This is about how to become a cat breeder. It does not follow the conventional route. It is relatively easy to start if we want to become a cat breeder. We don’t need to find premises as we can work from home. We work with cats and we love being around cats. All we need to get started are two cats, male and female, that are unaltered (neither neutered nor spayed). We can buy those from an established breeder (at a price, mind). Or we can buy a female and hire a stud boy. All in all it is a business that is pretty easy to get started in and the start up costs are relatively small. And we can work part-time and fit in everything else around the business, really nicely. No problems then….
…The major obstacle to becoming a cat breeder is not the mechanics or the money but the morality. And I think we need to look ourselves in the mirror and ask some wide ranging and tough questions before we get off the ground; before we move one step in the direction of cat breeding. These are the questions:
- Can I reconcile bringing more companion cats into the world when we (people) are euthanizing (lets call it killing and not dress it up) between 2.2 and 14 million feral and stray cat every year in the United States alone (we don’t have reliable figures so this is a wide range)? The figures will be less in say Europe and the UK but they will be large numbers nonetheless. The lack of reliable numbers tells us how unconcerned we are about it.
- Are we doing it purely for money or do we wish to contribute to the chosen breed (i.e. are we thinking wider than self and are we thinking about cat!)?
- Will we test for genetically transmitted diseases such as HCM (heart disease)?
- Once started will we have sufficient self discipline and a sufficiently ethical approach to stop breeding a cat when and if the cat has a genetically transmitted disease and thereby we suffer financial loss?
- If and when our cat or cats are found to be carrying a defective gene causing disease, will we have the moral courage and self-discipline to inform other breeders?
- Will we commit to only breeding for health and personality, with appearance coming third in priority, even if this means losing awards and falling profits?
- Will be employ the services of a vet when required rather that doing it all ourselves?
- If we breed an ill cat and sell the cat innocently to a breeder and subsequently find out about the illness, are we able to tell the buying breeder, reimburse and neuter the cat?
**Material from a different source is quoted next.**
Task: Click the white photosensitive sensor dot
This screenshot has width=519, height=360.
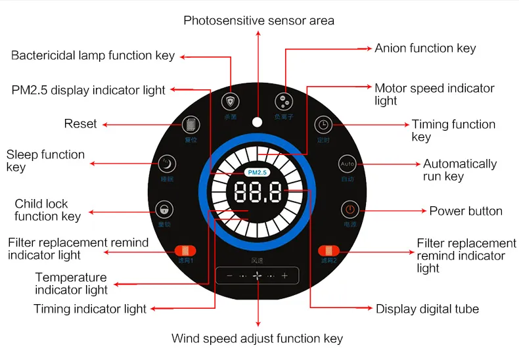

- Are we able to talk to other breeders about genetically inherited diseases in a reasonable manner and praise those breeders who are open about this difficult subject?
- Do we love animals and cats and, in any decision making concerning the business, will we always place as first priority the welfare of the cats in our charge?
If yes, to all of the questions above, we have, in my view, the correct attitude to cat breeding. At that point in the process of how to become a cat breeder, it must then be all about learning about the breed, meeting with fellow and experienced cat breeders (at cat shows, for example), contacting the CFA if in America (or TICA) or the GCCF if in the UK and asking questions. The CFA have a mentoring service, for instance.
All the usual business start up work should apply, to a degree at least, such as a business plan. What is the market like? Advertising? Website? – can I build one and how much will it cost? What are the profit margins? (small, unless you are a big time breeder with tons of “success”. And the more ethical one is the smaller the margins are and there lies the rub). How big do I want to be and will I need outdoor cages etc..?
I am not a breeder myself, just a concerned person who has met breeders and thought about this. The kind of questions I ask here are not necessarily comprehensive, they are not meant to be, but the biggest obstacle by far in working out how to become a cat breeder is answering in the affirmative the above questions or questions like them.